The entries that follow need to be printed exactly as they are, minus any pictures.

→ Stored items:
☆ ☆ ☆
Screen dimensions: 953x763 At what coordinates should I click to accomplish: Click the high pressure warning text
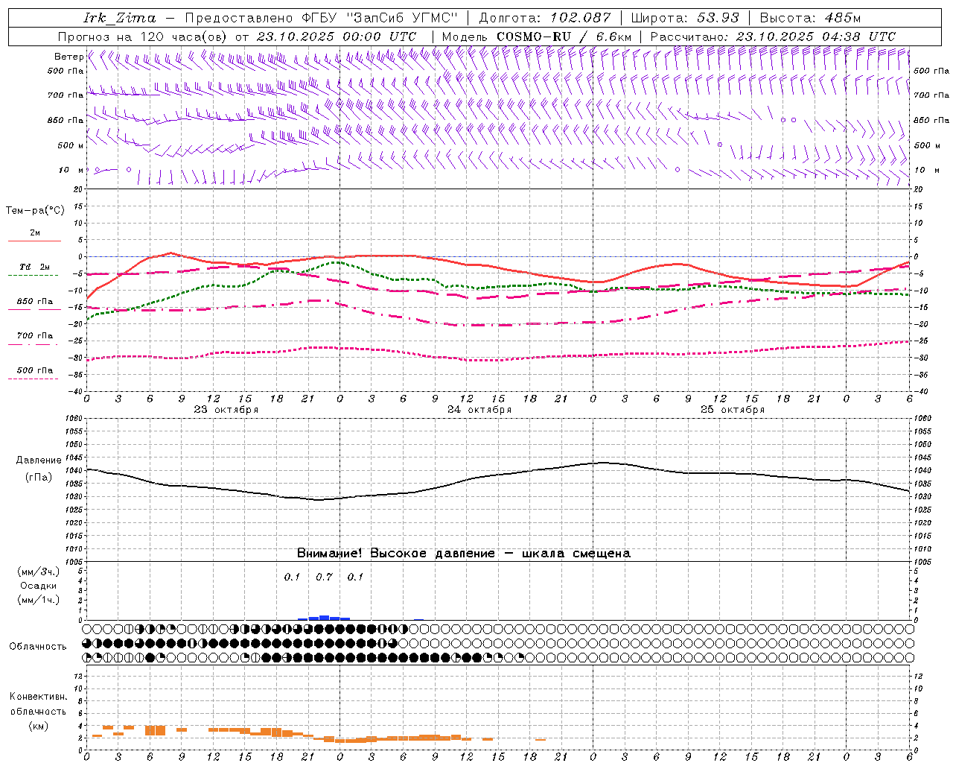click(x=463, y=554)
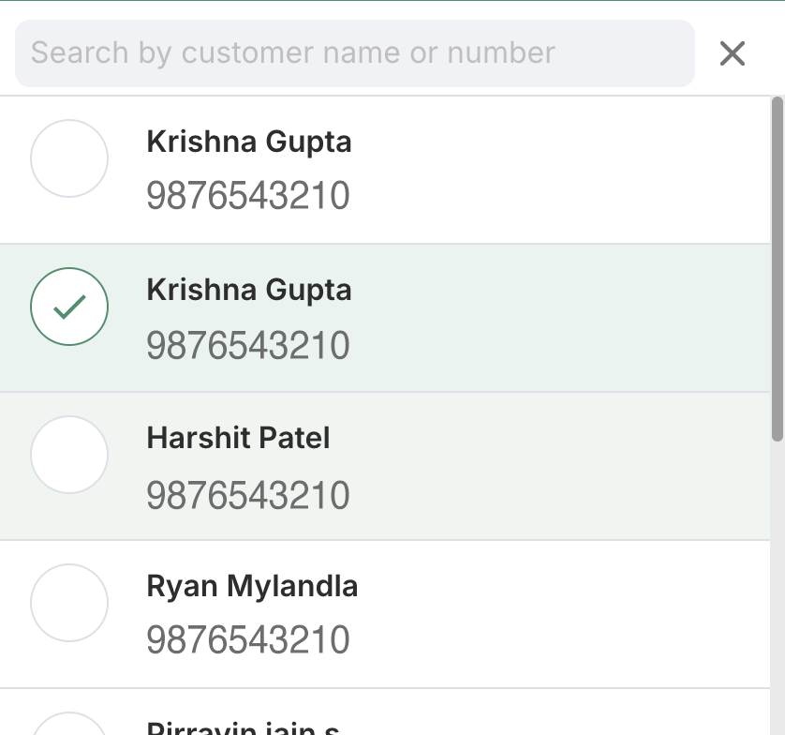Screen dimensions: 785x735
Task: Open the Pirravin jain s entry name
Action: point(243,728)
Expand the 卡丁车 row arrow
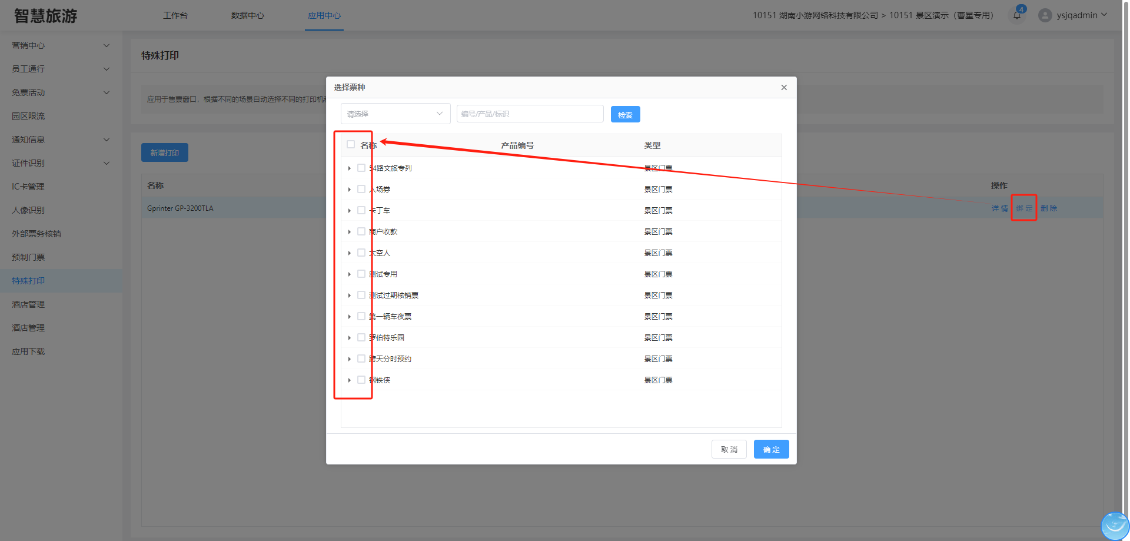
☆ ☆ ☆
→ REPLY TO THE TASK:
Screen dimensions: 953x763 At what coordinates should I click to accomplish: Click the high pressure warning text
click(x=463, y=554)
Screen dimensions: 785x735
Task: Open the Pirravin jain s entry name
Action: point(243,728)
Expand the 卡丁车 row arrow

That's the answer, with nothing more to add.